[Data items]

=====

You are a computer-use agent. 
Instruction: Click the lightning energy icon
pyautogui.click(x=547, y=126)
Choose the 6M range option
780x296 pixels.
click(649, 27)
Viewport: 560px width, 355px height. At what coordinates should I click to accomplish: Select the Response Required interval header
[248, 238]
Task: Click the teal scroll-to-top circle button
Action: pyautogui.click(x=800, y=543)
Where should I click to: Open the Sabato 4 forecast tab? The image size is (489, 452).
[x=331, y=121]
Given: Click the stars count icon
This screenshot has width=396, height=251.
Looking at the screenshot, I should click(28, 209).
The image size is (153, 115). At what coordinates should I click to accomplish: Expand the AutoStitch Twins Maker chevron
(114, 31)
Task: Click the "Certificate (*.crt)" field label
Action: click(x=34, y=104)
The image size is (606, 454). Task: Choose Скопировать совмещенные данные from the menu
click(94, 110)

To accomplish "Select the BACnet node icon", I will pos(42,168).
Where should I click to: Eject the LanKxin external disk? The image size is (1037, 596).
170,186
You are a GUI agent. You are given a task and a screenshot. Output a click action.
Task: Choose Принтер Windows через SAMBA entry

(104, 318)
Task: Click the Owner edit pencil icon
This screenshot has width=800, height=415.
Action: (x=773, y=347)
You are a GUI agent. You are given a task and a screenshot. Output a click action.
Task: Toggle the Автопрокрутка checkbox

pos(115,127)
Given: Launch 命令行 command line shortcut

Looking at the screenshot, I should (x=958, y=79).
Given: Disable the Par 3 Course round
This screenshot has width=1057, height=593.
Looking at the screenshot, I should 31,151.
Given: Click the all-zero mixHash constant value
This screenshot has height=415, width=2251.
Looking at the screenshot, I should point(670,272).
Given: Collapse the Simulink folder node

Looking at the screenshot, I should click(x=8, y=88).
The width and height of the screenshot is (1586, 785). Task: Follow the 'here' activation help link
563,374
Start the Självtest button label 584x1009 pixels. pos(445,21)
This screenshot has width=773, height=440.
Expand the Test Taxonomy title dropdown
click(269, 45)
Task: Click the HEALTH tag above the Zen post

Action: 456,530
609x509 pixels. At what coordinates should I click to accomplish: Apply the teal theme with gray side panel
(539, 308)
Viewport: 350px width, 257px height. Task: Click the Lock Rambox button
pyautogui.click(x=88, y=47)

=====

Aim of the task: Rewrite all of the records above, changing every "Given:" to "Objective:" and keeping everything else the same.

Complete answer:
You are a computer-use agent. 
Instruction: Click the lightning energy icon
pyautogui.click(x=547, y=126)
Choose the 6M range option
780x296 pixels.
click(649, 27)
Viewport: 560px width, 355px height. At what coordinates should I click to accomplish: Select the Response Required interval header
[248, 238]
Task: Click the teal scroll-to-top circle button
Action: pyautogui.click(x=800, y=543)
Where should I click to: Open the Sabato 4 forecast tab? The image size is (489, 452).
[x=331, y=121]
Objective: Click the stars count icon
This screenshot has width=396, height=251.
Looking at the screenshot, I should click(28, 209).
The image size is (153, 115). At what coordinates should I click to accomplish: Expand the AutoStitch Twins Maker chevron
(114, 31)
Task: Click the "Certificate (*.crt)" field label
Action: click(x=34, y=104)
The image size is (606, 454). Task: Choose Скопировать совмещенные данные from the menu
click(94, 110)

To accomplish "Select the BACnet node icon", I will pos(42,168).
Where should I click to: Eject the LanKxin external disk? The image size is (1037, 596).
170,186
You are a GUI agent. You are given a task and a screenshot. Output a click action.
Task: Choose Принтер Windows через SAMBA entry

(104, 318)
Task: Click the Owner edit pencil icon
This screenshot has width=800, height=415.
Action: (x=773, y=347)
You are a GUI agent. You are given a task and a screenshot. Output a click action.
Task: Toggle the Автопрокрутка checkbox

pos(115,127)
Objective: Launch 命令行 command line shortcut

Looking at the screenshot, I should (x=958, y=79).
Objective: Disable the Par 3 Course round
This screenshot has width=1057, height=593.
Looking at the screenshot, I should 31,151.
Objective: Click the all-zero mixHash constant value
This screenshot has height=415, width=2251.
Looking at the screenshot, I should point(670,272).
Objective: Collapse the Simulink folder node

Looking at the screenshot, I should click(x=8, y=88).
The width and height of the screenshot is (1586, 785). Task: Follow the 'here' activation help link
563,374
Start the Självtest button label 584x1009 pixels. pos(445,21)
This screenshot has width=773, height=440.
Expand the Test Taxonomy title dropdown
click(269, 45)
Task: Click the HEALTH tag above the Zen post

Action: 456,530
609x509 pixels. At what coordinates should I click to accomplish: Apply the teal theme with gray side panel
(539, 308)
Viewport: 350px width, 257px height. Task: Click the Lock Rambox button
pyautogui.click(x=88, y=47)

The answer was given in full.